Люди, подражая богам, итогово подражают сами себе. Рефлектёры, привычно соображающие на троих. В рюмочной, в ревтрибунале, в угловатой любовной фигуре. В структуре мыслительного акта: Я, Я для себя, Я для другого. Догадываясь об обезьянничестве, корчат рожи: зеркалу, обитателям зоопарка, кому придётся.

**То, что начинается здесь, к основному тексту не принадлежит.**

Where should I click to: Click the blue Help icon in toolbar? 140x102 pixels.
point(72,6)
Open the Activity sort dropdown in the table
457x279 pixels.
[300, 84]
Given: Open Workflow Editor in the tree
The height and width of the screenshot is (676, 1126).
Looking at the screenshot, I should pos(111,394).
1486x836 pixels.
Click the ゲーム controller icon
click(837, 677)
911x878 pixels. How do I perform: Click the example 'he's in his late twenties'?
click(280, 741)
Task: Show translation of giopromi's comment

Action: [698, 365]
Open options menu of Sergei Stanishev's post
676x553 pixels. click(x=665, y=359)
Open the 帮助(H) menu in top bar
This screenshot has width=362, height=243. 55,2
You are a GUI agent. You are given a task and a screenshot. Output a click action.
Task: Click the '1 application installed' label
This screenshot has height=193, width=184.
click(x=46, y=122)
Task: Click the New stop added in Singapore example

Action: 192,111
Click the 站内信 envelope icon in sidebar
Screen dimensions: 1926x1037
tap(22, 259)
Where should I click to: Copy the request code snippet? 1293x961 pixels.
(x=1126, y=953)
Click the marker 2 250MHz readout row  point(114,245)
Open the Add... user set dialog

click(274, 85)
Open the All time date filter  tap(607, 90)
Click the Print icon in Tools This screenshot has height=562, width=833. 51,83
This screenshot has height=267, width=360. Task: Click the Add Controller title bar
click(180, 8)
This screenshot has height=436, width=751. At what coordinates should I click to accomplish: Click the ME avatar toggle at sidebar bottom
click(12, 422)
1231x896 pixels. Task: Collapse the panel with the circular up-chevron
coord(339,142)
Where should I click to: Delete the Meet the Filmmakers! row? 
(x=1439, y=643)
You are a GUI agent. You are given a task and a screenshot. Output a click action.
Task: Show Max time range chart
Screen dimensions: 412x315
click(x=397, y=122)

С людьми сложнее, чем с порывами ветра и плеском волн. Общего между индивидуумами, конечно, немало: телесность, разумность, способность к воображению. Но единства нет. Да что единство, близость и та под вопросом. Мужское братство возможно, похоже, только в кровавом месиве войны [см.: 8, с. 68]. Непреодолимо отчуждение между тобой и сыном, если он неумеха на футбольном поле. С женщинами -полно мороки и нелепицы. «Вне любви женщина скучна. Она ничего не понимает. Надо жить с одной из них и молчать. Или спать со всеми и делать своё дело» [8, с. 186]. Оба варианта подозрительно ригористич-

ны, любой промежуточный безнадёжно эклектичен. Неустранимая апория для мужского ума и желания. Правый поймёт правого: «Весь ужас человеческого существования состоит в том, что мужчине нет соответствия: женщина не существует, а мужчина-женщина всего лишь женщина. Мужчина одинок, как Бог.» [6, с. 448]. Женщина «не существует» в том смысле, что с экзистенцией у неё затруднения: с существованием, перетекающим в сущность, становящимся ею. Женщину подводит переизбыток в ней демонстративного и принуждённо сокрытого одновременно. Временами ей сочувствуешь, закрываешь глаза на все её несуразности (и это ещё не любовь - с той-то вообще караул.). Представителей противоположного пола с подобным, не мужским набором качеств сторонишься как чёрт ладана. Показательно: левый экзистенциалист Ж.-П. Сартр, с увесистым багажом феминистских и антиколониальных иллюзий, никак не может вместе со своим героем «уловить "переход" к существованию» [см.: 23, с. 141], т. е. воспринять экзистенцию и как экзистирование: процесс, манифестацию.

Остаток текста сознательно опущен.